(Click-target data)
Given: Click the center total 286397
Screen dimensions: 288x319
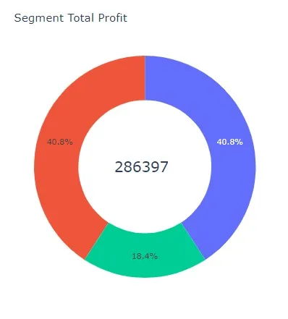Looking at the screenshot, I should pyautogui.click(x=141, y=167).
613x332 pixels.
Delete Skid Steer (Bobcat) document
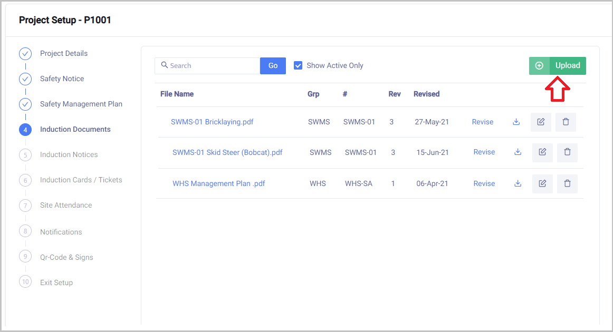(x=567, y=152)
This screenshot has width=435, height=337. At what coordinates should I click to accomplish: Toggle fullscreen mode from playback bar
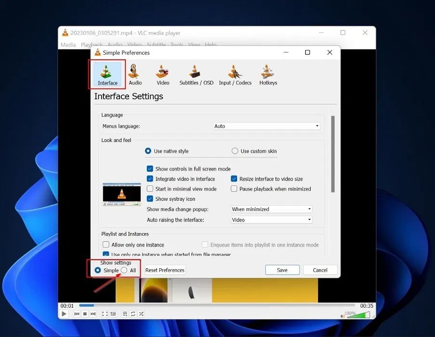(105, 313)
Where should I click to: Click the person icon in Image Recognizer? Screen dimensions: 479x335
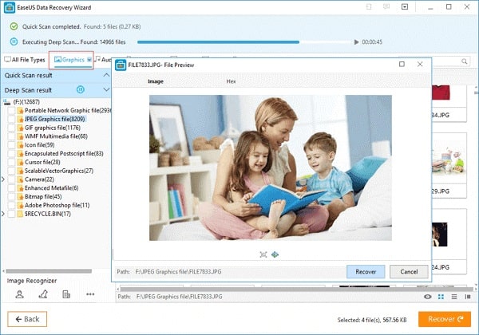coord(20,294)
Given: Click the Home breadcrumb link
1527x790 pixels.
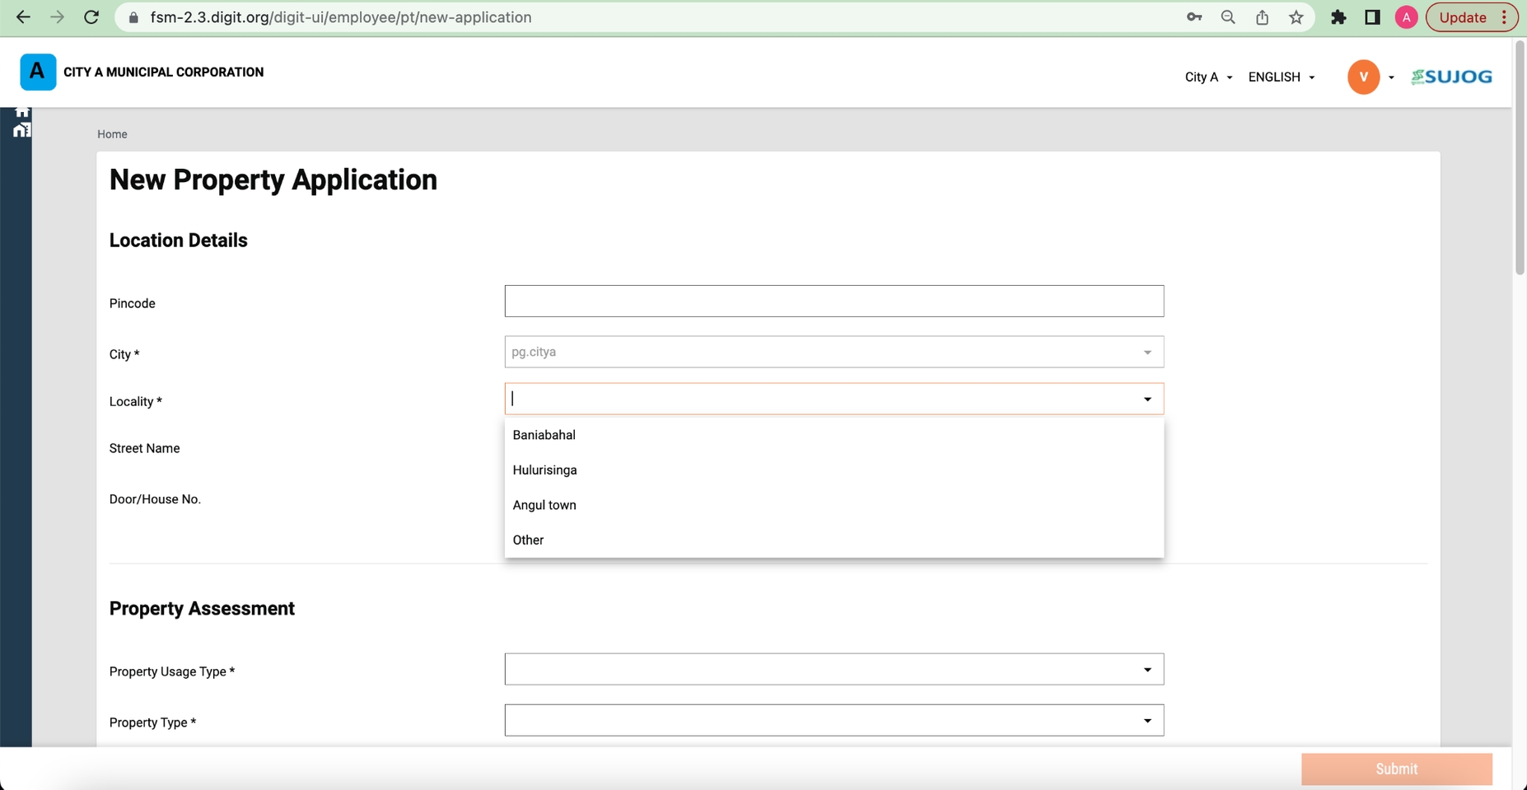Looking at the screenshot, I should pos(112,134).
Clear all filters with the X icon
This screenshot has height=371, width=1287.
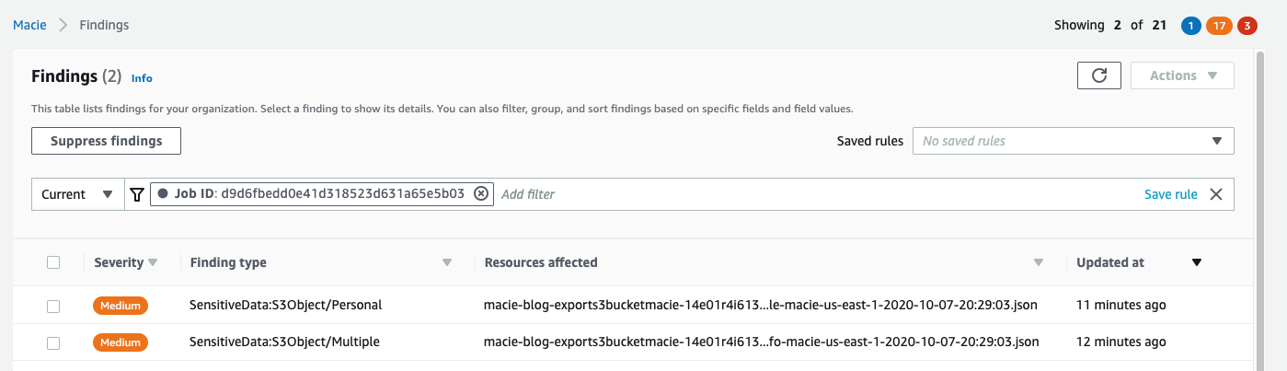click(x=1216, y=194)

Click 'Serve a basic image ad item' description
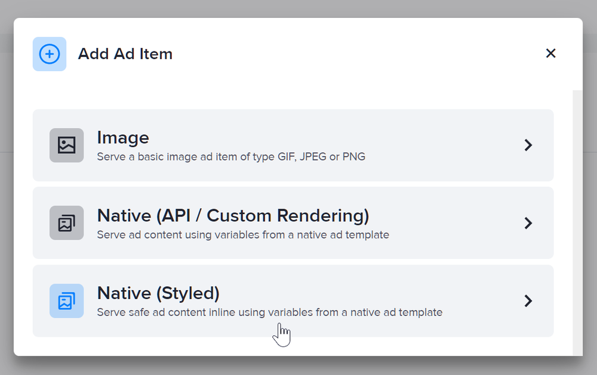tap(231, 157)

* **Request**
Convert the lines of the entries above into a JSON list of strings, one string per line, skipping blank lines. Leave the pictures out of the answer.

* **Response**
[
  "Given: Click the center total 286397",
  "Screen dimensions: 288x319",
  "Looking at the screenshot, I should pyautogui.click(x=141, y=167).",
  "613x332 pixels.",
  "Delete Skid Steer (Bobcat) document",
  "(x=567, y=152)",
  "This screenshot has width=435, height=337. At what coordinates should I click to accomplish: Toggle fullscreen mode from playback bar",
  "(105, 313)",
  "Where should I click to: Click the person icon in Image Recognizer? Screen dimensions: 479x335",
  "coord(20,294)",
  "Given: Click the Home breadcrumb link",
  "1527x790 pixels.",
  "Looking at the screenshot, I should pos(112,134).",
  "Clear all filters with the X icon",
  "This screenshot has height=371, width=1287.",
  "click(x=1216, y=194)",
  "Click 'Serve a basic image ad item' description",
  "tap(231, 157)"
]